Gather every line in the entries below that contains the string "resolution", and list each line in full.

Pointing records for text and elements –
--- Start ---
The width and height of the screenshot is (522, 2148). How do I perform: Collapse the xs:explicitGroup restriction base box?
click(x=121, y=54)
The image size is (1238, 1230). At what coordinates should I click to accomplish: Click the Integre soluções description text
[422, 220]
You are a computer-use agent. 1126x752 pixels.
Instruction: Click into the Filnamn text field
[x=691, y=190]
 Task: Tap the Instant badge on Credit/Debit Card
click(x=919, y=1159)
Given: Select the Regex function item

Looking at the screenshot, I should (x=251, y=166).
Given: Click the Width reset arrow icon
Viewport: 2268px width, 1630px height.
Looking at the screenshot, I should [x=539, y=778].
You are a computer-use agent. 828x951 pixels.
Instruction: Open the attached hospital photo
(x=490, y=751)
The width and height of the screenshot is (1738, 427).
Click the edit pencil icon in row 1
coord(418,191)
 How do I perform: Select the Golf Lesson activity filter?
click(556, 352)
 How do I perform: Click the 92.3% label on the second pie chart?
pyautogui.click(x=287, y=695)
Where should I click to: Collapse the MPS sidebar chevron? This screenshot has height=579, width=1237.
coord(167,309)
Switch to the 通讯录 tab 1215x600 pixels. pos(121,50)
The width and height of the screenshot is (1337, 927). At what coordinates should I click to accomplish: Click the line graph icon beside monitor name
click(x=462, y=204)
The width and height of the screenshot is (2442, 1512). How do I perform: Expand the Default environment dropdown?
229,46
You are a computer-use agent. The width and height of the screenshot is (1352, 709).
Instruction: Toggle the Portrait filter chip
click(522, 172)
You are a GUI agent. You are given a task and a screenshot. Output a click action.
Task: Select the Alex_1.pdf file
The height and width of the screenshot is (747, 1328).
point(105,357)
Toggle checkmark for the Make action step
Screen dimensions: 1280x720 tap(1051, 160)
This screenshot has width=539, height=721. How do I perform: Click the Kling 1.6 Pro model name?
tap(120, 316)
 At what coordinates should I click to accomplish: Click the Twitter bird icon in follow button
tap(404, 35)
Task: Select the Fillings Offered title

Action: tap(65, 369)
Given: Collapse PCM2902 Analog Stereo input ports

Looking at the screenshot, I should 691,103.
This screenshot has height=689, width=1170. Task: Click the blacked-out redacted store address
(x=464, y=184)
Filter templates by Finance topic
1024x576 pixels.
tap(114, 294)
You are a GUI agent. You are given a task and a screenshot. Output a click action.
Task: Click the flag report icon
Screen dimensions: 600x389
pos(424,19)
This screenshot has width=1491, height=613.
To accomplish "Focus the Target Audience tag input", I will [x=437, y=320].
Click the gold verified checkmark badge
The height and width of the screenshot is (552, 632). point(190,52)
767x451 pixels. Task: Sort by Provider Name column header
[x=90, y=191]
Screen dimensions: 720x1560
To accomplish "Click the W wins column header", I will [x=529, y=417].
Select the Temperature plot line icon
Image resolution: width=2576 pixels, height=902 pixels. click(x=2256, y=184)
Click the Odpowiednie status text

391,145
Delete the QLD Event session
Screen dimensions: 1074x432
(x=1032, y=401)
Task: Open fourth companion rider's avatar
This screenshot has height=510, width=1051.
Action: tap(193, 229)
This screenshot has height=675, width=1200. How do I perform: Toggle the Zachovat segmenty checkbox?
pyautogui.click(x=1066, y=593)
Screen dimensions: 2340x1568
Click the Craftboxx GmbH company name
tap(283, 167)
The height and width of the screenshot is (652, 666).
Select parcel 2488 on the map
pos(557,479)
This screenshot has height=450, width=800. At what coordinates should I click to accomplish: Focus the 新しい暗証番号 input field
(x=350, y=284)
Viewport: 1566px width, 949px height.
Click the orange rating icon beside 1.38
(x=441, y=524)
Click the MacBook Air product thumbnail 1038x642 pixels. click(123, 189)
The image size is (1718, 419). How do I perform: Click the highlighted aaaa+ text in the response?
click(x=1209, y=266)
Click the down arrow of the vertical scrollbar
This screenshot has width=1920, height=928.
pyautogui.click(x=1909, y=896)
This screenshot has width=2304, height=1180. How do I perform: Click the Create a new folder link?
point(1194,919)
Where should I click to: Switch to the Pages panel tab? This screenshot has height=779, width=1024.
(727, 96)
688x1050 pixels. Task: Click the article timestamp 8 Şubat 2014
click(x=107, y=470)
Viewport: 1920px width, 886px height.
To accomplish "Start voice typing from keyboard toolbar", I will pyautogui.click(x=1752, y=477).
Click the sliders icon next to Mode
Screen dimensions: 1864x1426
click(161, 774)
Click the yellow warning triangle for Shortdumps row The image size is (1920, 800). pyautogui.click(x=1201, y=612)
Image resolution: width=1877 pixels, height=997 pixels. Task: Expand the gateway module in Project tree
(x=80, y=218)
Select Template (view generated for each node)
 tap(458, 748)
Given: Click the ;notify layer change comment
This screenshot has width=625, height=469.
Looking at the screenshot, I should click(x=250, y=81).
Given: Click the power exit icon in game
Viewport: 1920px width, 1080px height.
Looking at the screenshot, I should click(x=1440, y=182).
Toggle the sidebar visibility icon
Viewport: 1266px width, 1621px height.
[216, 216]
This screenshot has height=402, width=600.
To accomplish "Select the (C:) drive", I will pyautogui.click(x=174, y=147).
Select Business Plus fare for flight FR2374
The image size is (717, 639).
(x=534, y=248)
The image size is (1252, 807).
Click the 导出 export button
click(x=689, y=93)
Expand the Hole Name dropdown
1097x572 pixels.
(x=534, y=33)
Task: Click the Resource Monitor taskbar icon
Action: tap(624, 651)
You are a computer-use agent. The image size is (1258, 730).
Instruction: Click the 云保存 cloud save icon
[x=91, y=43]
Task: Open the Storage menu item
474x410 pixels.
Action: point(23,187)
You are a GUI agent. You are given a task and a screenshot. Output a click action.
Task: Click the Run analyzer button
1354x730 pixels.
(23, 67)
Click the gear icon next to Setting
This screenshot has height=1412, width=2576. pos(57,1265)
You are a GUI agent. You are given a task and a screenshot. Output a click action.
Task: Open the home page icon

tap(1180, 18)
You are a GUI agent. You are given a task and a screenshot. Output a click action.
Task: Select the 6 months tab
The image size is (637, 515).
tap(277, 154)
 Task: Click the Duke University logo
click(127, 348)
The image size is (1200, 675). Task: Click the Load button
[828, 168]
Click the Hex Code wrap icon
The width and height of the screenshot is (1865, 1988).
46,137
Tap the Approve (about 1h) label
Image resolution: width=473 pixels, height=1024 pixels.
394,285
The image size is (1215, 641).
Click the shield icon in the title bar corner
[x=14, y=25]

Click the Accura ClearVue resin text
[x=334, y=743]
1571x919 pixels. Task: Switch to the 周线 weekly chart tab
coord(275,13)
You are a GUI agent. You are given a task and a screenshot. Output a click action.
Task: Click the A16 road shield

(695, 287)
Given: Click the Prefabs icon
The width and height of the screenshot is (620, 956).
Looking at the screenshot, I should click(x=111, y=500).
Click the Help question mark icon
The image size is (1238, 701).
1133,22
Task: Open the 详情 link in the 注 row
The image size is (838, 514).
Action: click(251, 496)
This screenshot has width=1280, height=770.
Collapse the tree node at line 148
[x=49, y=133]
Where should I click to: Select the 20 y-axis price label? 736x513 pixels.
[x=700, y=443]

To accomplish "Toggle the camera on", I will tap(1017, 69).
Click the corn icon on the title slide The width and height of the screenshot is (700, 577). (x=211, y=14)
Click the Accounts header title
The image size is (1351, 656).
--- End ---
Finished task –
Image resolution: width=2576 pixels, height=902 pixels. click(x=2256, y=184)
Image resolution: width=1877 pixels, height=997 pixels. Task: Expand the gateway module in Project tree
Image resolution: width=473 pixels, height=1024 pixels.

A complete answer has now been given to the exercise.